_Stored items_.
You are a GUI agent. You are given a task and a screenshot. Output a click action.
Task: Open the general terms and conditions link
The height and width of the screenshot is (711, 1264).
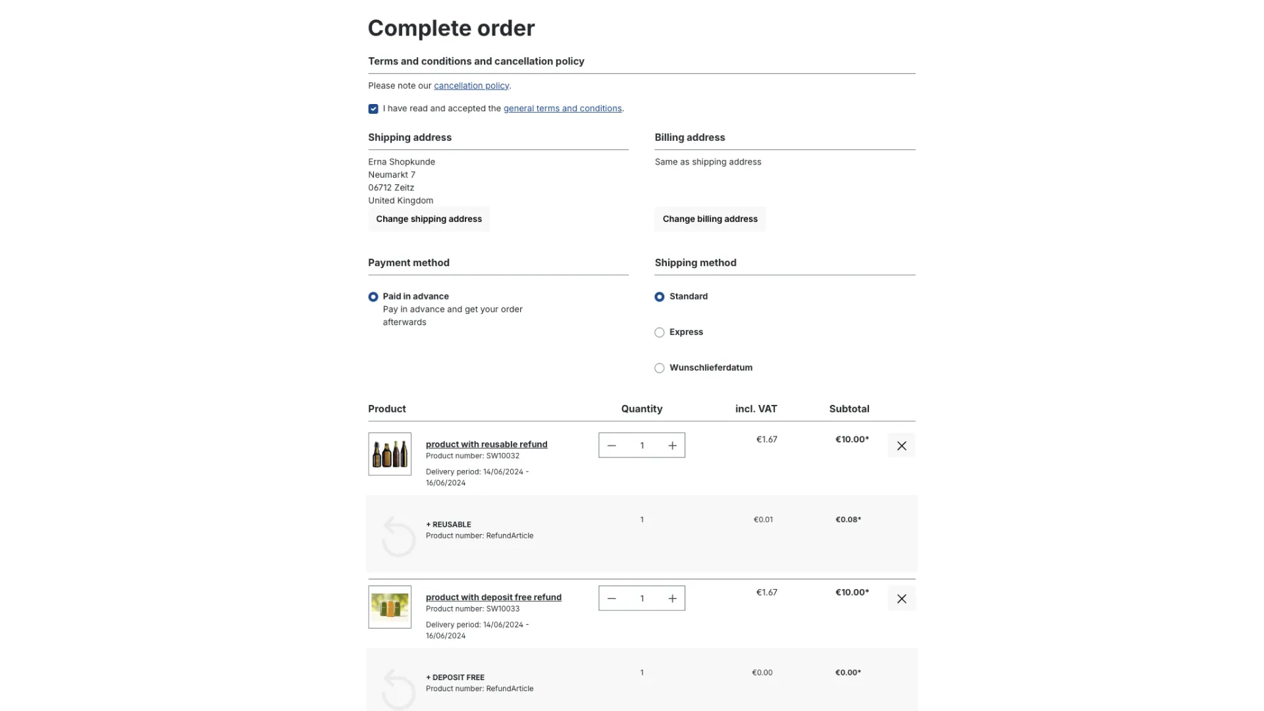(563, 109)
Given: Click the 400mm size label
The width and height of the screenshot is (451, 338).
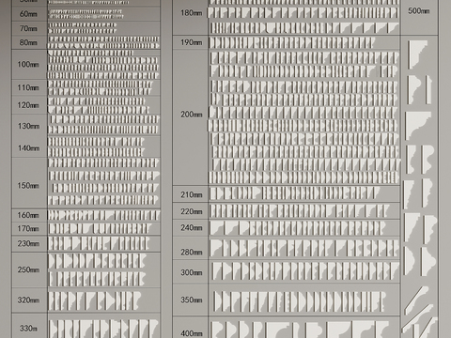Looking at the screenshot, I should coord(191,333).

_Exercise description_. Transcribe the records verbatim, excluding pictures.

_Expected answer_.
You are a GUI agent. You are given a task and a screenshot. Output a click action.
Task: Open the general terms and conditions link
The height and width of the screenshot is (711, 1264).
(563, 109)
Given: Click the 400mm size label
The width and height of the screenshot is (451, 338).
Looking at the screenshot, I should coord(191,333).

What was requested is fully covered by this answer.